Probably the best alternative to turning the entire matter over to the Interstate Commerce Commission would be to provide that each investigating board should be composed of the following: (1) A permanent chairman, who preferably should be an army officer, and who, because of the permanency of his tenure, would in time become an expert on labor controversies; (2) a member of the Interstate Commerce Commission, to be designated for the occasion by that Commission, who would bring into the deliberations a broad knowledge of the railway, situation; (3) a member of the Federal Trade Commission, to be designated for the occasion by the Trade Commission, who would bring into the deliberations a broad knowledge of the general business situation; (4) a representative of the railways, who would bring expert knowledge of railway matters and express the railway point of view; (5) a representative of the employees, who would bring expert knowledge of the labor situation and express the labor point of view.

The Erdman and Newlands acts provided for arbitration boards composed of equal numbers of representatives of the railways, of the employees, and of the public. It has been justly complained of these boards that the minority of their members representing the public were impartial but not expert, while the majority, representing the employers and employees, were expert but not impartial. Either the Interstate Commerce Commission or boards organized according to the alternative plan suggested above would largely obviate these objections.
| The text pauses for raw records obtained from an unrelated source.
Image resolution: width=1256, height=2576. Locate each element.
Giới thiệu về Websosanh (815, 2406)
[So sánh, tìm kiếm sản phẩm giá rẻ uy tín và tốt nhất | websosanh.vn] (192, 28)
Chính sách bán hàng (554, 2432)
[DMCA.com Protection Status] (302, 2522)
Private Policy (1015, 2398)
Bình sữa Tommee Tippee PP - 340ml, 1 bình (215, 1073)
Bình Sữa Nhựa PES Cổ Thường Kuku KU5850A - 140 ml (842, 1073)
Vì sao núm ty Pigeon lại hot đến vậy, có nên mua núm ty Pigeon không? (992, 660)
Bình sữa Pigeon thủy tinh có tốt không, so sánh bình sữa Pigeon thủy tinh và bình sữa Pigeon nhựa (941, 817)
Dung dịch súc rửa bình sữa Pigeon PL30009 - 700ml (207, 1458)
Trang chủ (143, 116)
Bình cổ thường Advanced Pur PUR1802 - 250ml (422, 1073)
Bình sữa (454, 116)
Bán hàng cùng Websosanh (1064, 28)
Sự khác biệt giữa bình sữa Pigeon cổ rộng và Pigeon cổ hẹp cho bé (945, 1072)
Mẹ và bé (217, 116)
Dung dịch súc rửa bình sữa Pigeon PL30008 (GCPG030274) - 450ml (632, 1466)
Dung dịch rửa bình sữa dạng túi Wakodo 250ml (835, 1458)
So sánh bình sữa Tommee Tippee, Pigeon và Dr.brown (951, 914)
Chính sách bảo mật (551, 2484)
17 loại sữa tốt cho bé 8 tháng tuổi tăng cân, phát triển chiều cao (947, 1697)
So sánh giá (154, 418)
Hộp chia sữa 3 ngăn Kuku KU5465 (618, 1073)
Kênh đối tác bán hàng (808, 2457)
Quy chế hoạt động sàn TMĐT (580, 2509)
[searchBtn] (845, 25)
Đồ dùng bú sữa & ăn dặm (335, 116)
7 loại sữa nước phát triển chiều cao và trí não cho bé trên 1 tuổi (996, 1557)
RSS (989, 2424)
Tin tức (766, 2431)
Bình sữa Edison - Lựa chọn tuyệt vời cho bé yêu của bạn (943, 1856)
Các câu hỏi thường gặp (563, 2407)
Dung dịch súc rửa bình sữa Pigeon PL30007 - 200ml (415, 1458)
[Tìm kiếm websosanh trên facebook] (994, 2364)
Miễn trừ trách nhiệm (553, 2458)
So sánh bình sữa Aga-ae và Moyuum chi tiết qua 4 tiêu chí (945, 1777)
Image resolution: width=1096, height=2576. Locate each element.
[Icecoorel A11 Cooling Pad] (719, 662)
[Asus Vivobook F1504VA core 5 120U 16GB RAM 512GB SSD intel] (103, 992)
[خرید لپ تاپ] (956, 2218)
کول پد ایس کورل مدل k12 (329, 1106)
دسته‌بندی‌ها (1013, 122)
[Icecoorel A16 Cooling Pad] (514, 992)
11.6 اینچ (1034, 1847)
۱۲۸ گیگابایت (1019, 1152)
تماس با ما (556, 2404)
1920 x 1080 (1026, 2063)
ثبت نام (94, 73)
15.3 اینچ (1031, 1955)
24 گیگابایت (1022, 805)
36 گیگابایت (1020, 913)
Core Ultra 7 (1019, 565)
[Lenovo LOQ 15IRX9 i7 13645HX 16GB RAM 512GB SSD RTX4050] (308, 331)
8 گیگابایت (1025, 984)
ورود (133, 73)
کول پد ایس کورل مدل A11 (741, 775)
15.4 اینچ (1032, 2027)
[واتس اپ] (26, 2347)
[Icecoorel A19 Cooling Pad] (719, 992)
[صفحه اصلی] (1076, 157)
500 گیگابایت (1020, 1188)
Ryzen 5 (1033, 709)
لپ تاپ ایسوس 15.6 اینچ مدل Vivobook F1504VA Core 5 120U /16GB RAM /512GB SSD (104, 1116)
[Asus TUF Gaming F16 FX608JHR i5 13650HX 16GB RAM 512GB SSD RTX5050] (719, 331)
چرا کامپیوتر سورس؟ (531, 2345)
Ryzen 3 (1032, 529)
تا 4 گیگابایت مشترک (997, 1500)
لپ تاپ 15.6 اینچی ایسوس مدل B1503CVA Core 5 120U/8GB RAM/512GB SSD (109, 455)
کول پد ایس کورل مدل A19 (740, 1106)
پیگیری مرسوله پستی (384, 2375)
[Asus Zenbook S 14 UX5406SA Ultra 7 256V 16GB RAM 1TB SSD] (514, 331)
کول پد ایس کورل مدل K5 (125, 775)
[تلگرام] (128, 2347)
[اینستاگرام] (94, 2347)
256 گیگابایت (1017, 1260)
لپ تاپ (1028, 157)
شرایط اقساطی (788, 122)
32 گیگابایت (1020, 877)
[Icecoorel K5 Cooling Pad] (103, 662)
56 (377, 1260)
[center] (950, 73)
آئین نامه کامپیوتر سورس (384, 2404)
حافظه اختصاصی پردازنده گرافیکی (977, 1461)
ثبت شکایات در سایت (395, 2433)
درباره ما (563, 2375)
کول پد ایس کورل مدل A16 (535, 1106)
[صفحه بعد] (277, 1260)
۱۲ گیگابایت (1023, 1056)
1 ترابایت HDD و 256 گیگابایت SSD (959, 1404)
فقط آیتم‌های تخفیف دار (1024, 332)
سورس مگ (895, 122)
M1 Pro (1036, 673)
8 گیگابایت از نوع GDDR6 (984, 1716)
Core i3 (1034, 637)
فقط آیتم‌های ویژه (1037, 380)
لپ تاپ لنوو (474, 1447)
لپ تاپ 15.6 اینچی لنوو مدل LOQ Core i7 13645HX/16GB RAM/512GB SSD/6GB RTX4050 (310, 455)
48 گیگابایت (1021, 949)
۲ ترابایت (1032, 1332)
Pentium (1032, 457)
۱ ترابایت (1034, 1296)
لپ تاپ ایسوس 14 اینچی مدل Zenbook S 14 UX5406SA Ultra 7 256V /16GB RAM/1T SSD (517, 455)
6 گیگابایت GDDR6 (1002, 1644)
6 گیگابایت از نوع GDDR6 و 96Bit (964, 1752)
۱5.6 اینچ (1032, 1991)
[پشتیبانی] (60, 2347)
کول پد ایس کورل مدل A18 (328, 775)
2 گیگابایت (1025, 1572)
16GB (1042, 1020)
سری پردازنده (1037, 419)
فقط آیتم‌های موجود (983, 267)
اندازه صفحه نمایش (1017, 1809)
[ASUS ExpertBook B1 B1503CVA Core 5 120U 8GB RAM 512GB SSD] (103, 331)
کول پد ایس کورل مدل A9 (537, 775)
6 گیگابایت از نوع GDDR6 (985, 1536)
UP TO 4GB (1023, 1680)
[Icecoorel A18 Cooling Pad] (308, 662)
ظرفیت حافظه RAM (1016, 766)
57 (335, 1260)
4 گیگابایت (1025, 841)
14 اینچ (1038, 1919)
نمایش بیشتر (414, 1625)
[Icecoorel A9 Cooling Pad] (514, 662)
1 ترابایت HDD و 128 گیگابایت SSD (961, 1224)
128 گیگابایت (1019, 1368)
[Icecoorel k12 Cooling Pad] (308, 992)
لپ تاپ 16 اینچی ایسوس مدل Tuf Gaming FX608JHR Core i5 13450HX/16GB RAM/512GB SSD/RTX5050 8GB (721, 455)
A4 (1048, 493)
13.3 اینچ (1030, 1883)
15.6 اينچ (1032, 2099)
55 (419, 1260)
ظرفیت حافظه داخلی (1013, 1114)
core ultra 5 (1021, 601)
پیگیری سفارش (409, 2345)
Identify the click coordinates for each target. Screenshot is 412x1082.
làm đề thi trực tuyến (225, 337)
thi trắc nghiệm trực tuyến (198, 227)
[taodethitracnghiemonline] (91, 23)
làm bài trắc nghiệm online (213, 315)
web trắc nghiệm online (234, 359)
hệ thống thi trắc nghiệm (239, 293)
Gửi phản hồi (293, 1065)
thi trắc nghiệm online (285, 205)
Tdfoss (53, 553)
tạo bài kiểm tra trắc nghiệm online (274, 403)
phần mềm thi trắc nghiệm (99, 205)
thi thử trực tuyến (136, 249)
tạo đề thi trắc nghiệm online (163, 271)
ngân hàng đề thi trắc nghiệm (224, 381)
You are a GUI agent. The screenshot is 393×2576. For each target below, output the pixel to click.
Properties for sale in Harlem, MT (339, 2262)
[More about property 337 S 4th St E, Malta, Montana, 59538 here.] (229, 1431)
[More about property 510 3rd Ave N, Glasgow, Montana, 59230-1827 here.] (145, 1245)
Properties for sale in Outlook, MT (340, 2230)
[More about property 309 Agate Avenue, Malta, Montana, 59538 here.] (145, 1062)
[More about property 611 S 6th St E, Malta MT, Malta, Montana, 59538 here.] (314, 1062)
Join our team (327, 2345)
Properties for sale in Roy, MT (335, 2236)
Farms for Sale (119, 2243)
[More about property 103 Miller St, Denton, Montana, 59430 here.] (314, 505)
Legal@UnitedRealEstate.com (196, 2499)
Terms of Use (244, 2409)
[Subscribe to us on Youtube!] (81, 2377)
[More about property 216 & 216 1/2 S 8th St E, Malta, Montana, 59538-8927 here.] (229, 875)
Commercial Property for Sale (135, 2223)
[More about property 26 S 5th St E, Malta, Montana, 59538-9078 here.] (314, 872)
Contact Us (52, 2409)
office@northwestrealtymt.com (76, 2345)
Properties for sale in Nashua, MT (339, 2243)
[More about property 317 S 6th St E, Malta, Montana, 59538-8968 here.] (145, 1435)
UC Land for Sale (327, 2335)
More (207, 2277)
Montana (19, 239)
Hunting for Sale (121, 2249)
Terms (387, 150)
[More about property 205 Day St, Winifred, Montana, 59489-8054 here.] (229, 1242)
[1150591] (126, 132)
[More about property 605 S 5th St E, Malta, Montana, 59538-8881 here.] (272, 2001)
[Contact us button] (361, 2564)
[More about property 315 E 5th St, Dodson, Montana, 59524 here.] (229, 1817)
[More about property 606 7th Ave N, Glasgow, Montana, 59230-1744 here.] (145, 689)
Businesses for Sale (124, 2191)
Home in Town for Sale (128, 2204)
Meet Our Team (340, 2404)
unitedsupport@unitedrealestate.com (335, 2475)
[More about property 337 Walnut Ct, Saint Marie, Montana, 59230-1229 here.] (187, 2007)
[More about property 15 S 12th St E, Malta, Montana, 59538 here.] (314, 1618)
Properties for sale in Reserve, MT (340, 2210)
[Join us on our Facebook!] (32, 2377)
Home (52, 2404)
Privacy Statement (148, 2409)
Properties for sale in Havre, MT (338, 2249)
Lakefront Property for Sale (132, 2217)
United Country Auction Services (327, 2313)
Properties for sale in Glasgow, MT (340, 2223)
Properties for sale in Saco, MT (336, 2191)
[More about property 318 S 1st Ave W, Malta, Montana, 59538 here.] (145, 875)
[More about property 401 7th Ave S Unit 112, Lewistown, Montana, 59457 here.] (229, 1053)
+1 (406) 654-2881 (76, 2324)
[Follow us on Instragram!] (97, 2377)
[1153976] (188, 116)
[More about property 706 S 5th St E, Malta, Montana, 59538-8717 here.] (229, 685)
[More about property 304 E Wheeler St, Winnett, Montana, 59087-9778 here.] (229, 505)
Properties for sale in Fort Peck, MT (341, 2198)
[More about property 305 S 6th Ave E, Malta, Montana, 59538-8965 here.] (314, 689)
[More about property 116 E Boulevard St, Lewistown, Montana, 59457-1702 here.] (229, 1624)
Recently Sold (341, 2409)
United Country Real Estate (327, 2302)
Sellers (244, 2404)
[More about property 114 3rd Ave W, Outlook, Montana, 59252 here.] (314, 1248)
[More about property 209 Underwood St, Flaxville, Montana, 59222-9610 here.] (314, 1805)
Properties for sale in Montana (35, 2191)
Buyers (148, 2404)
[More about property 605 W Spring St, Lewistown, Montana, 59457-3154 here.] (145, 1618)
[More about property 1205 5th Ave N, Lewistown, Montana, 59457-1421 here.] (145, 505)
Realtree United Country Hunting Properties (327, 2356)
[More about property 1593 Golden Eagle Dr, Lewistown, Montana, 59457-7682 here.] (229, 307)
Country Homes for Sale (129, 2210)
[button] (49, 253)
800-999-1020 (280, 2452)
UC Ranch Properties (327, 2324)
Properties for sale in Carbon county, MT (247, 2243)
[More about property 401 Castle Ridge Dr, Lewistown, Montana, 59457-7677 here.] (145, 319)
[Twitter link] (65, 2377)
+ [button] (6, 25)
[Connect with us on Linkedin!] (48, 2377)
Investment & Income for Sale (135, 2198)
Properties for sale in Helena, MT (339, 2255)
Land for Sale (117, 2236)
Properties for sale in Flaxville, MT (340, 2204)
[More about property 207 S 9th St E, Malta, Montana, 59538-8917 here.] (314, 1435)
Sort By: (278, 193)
As important as it is that the public should have railway labor controversies

elucidated for it by an expert and impartial board, the service which such a board could render in influencing the attitudes of the immediate parties themselves might be more important. In order that this service might be rendered in the most efficient manner, the law should provide that no strike vote might be taken until the investigating board had made its report, and that with every strike ballot sent out there should be enclosed a brief statement, prepared by the board itself, setting forth its conclusions and recommendations and the reasons for them. It might be well to provide also that strike votes must be by ballot, so that no employee may be prevented from expressing his true sentiments. The question whether the railway transportation of the United States shall be interrupted is a more important one than most of those voted on at political elections, and therefore no pains should be spared to insure that it will be voted on intelligently and without duress.

The insuperable obstacle that has been encountered in the administration of compulsory arbitration laws has been that of getting employees to carry out awards. Will equal difficulty be met in the administration of a well-devised scheme of compulsory investigation? Both consideration of the conditions and the experience of Canada indicate that it will not be. The only prohibitions of such a system are those applying to strikes and lockouts

previous to investigation. There is no reason why the penalties applicable, on the one hand, to the railway companies and their officers, and, on the other hand, to the officers of the unions, to their individual members, and to the unions themselves and their properties and funds, cannot be made heavy enough, if enforced, to secure obedience to the law; and it should be much easier to secure enforcement of penalties for violations of such prohibitions than to secure the enforcement of penalties against men who have struck rather than carry out an award already made and which they regard as unjust. There is no "involuntary servitude" in the former proceeding. The latter savors strongly of it.

It is not probable that a plan such as that outlined would secure entirely equitable settlements of railway labor controversies; but it would secure much fairer settlements than any plan tried heretofore. It is not probable that it would entirely prevent strikes in railwaytrain service, but it would almost certainly prevent nation-wide tie-ups while strictly limiting the number affecting smaller areas. Should a well-devised scheme of compulsory investigation of railway labor disputes fail, public sentiment might be educated by its operation and irritated by its failure to a point where it would cause the enactment and enforcement of a law entirely prohibiting railway strikes.